Desaparición y muerte violenta de una adolescente, en una
intriga que termina relacionándose con otros crímenes anteriores; pueblo
pequeño alejado de la urbe donde todos se conocen; paraje natural de fuertes
implicaciones de corte atávico; destellos mágicos de superstición y brujería, e
investigador policial tan obsesionado por el caso que acaba resucitando sus
propios fantasmas del pasado. Aspectos que comparten ambas novelas y, por
supuesto, sus dos adaptaciones homónimas: la de Fernando González Molina en el
caso de la española, y la del propio escritor Carrisi, en su debut como
director, en el de la italiana.
Eso sí, con una clara diferencia: “La chica en la niebla”

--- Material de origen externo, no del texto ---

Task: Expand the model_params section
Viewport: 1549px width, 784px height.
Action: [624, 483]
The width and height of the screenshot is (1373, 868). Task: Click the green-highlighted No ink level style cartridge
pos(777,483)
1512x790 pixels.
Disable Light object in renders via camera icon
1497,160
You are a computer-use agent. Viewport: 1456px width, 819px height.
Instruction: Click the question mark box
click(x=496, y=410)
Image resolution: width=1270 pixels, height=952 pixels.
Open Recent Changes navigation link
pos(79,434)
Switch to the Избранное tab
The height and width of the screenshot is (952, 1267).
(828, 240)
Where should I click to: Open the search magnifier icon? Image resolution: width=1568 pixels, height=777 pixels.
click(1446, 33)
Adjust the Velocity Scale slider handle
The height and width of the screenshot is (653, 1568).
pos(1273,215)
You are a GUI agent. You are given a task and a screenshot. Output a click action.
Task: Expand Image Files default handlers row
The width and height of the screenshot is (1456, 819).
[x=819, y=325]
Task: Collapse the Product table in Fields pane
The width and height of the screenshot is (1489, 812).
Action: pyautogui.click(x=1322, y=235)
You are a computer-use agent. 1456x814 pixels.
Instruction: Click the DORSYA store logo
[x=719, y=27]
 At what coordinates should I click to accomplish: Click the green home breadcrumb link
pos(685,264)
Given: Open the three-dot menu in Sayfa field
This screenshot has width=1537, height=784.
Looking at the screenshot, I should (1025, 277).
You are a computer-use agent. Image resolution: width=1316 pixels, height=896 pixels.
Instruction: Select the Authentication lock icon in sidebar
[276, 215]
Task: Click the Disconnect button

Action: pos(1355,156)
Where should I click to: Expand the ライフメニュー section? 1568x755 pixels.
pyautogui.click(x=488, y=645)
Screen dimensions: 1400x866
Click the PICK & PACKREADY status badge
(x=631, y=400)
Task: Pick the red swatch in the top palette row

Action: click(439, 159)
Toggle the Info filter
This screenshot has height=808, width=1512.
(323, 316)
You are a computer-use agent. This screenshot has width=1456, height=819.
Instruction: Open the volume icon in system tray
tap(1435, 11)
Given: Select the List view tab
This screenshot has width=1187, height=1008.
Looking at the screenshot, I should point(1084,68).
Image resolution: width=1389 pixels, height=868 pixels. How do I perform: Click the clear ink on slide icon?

lleva a un desenlace tan rocambolesco, barroco e inverosímil en términos de
cotidianidad, sentido común y plausibilidad, que Carrisi hace bien desde el
inicio en narrar su historia alejándose del realismo y acercándose a la fábula
de corte onírico y alucinatorio, como un hitchcock de bolsillo y un tanto de
saldo. Un distanciamiento de la materialidad que alcanza a la fotografía y a la
dirección artística, e incluso a sus intérpretes. Aunque uno de los principales
problemas de su película sea que cada una de sus actuaciones parezca estar
anclada en un método distinto y Carrisi no haya logrado unificarlas: desde la
sobreactuación casi guiñolesca de Toni Servillo y Galatea Ranzi, hasta el
naturalismo de Alessio Boni.
Algo que no evita que, gracias a la malsana fascinación
que desprenden este tipo de casos, y a la interesante reflexión sobre la
influencia del sensacionalismo y de los medios de comunicación, de los que se
puede aprovechar hasta la policía para manejar tiempos y acabar provocando
errores en los sospechosos más cercanos, como hemos visto en recientes casos
reales de la vida social española, “La chica en la niebla” nunca deje de
interesar. Si luego su churrigueresca conclusión es tragable o intolerable
deberá resolverlo cada uno, pero lo más probable es que los amantes del best
seller tengan suficiente con su entretenido pasatiempo criminal de más de dos
horas. No Recomendada.
Corporate. (Francia, 2016). Dir. Nicolas
Silhol.
Drama francés sobre el mundo del trabajo, interpretado
por Céline Sallette, Lambert Wilson, Stéphane De Groodt, Yun Lai y Hyam Zaytoun.
El concepto de rentabilidad vigente en las últimas
décadas es una espada de Damocles que pesa sobre casi todos los que trabajan
para cualquier empresa. La gestión de esa amenaza corre a cargo habitualmente
del departamento de Recursos Humanos, el que encabeza la protagonista de la
ópera prima de Nicolas Silhol, que cuenta en clave de thriller la encrucijada
laboral y moral que sobresalta su exitosa carrera en relación a uno de los
empleados sobrantes, uno de esos que no cumple los objetivos y víctima, como tantos
otros, de maquiavélicos mecanismos de aislamiento y eliminación de práctica
habitual.
Emilie, el personaje que encarna con sobria brillantez
Céline Sallette, se pone a prueba a sí misma a la hora de asumir las
consecuencias mal calculadas de sus decisiones y de sostenerlas o rebatirlas
ante una cúpula directiva de escasos o nulos escrúpulos, capaz de poner en
marcha un plan que antepone la sumisión y los beneficios a cualquier otra
consideración. Intranquilizador retrato del mundo en que vivimos. No Recomendada.